Fuck, here comes a doozie
1) It is bad to offer Red Bull and/or Scotch to Mormons in Salt Lake City's airport but can be exceedingly funny in ways one just has to see to believe. Let them try to explain why Red Bull is bad as your downing a 16 oz can of it and babbling incoherently in your own head from caffeine overload
2)it appears to be ok when you talk to Jesus but if the fucker answers you may be schizophrenic.. especially if he says you should not take your meds, or work, or repackage meat...more to follow
3)Parents in themselves may be wonderful and the superheroes of our youth but even superheros rust, their images tarnish and fade to a satiny luster of the exemplified image we held them in while younger. They become a slower, older version of themselves and at the same time may serve as a reminder to what we should and should not do in our quest to finally grow up
4) Those same parents may still teach us a thing or two about tolerance and understanding. I realize i will never be the man my father is. i am intolerant, inpatient, unwilling and unyielding compared to him. I will never accept things he does, I will never be able to do things he does and will probably never stop learning from him
5) Living on Red Bull for 5days will lead to 2 things weight loss and acting like a prick to damm near everyone who crosses your path on the 4th or 5th day. Sometimes it happens while at work and the results can be amusing as hell though. Just ask Captian Kirk aka "the chair commander"

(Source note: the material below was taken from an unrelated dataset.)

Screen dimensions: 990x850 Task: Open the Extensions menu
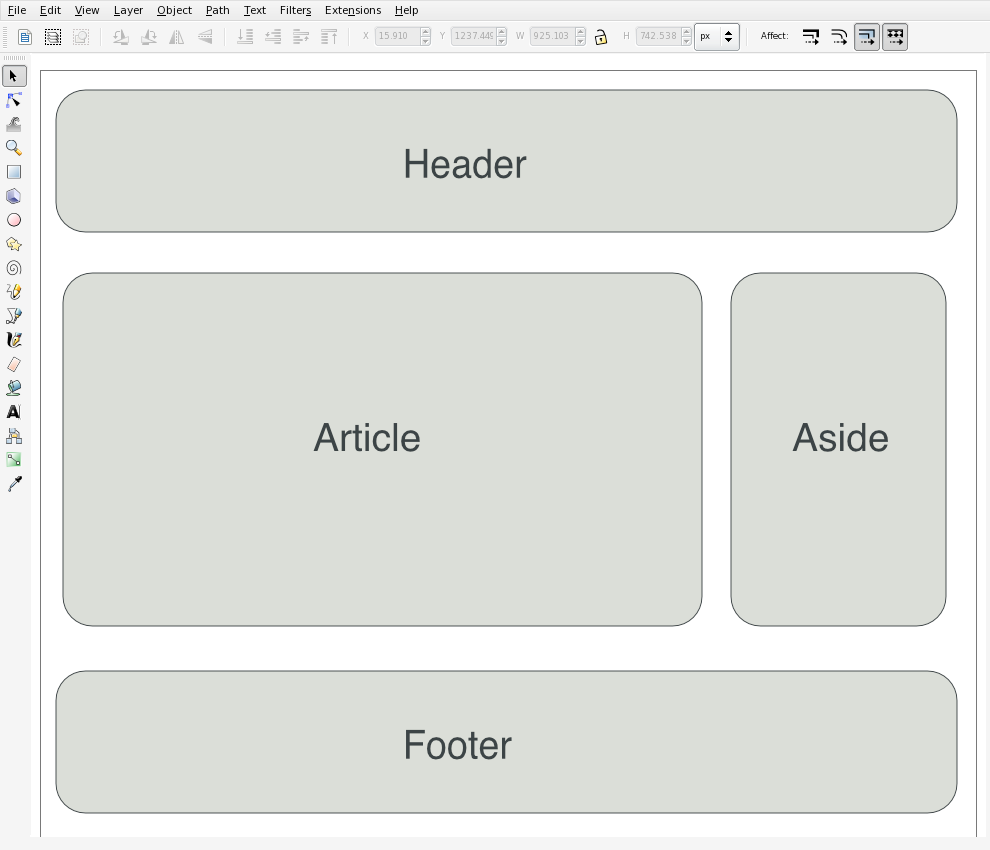[352, 10]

6) Some friends have much more insight to things than I thought. J is one of them. Sometimes the patience that is displayed with the flakiness I can profoundly have is nice.
7) Running red lights appears to be an olymic sport native to Las Vegas and frankly it scares me
8)I found that it truly sucks to have to split up 35 pounds of meat and carry it down a flight of stairs and it sucks even more if you've paid for the meat too.. why 35 pounds of meat? why not?
I know .. why not 30 pounds or maybe 40? nope.... 35 seems to work out well
9) sometimes yoga is not the eye opening way to clear your head I figured it was always going to be.. sometimes it's just not hot enough to force everything out of your head, to clear the air or maybe i just need to work harder..who knows?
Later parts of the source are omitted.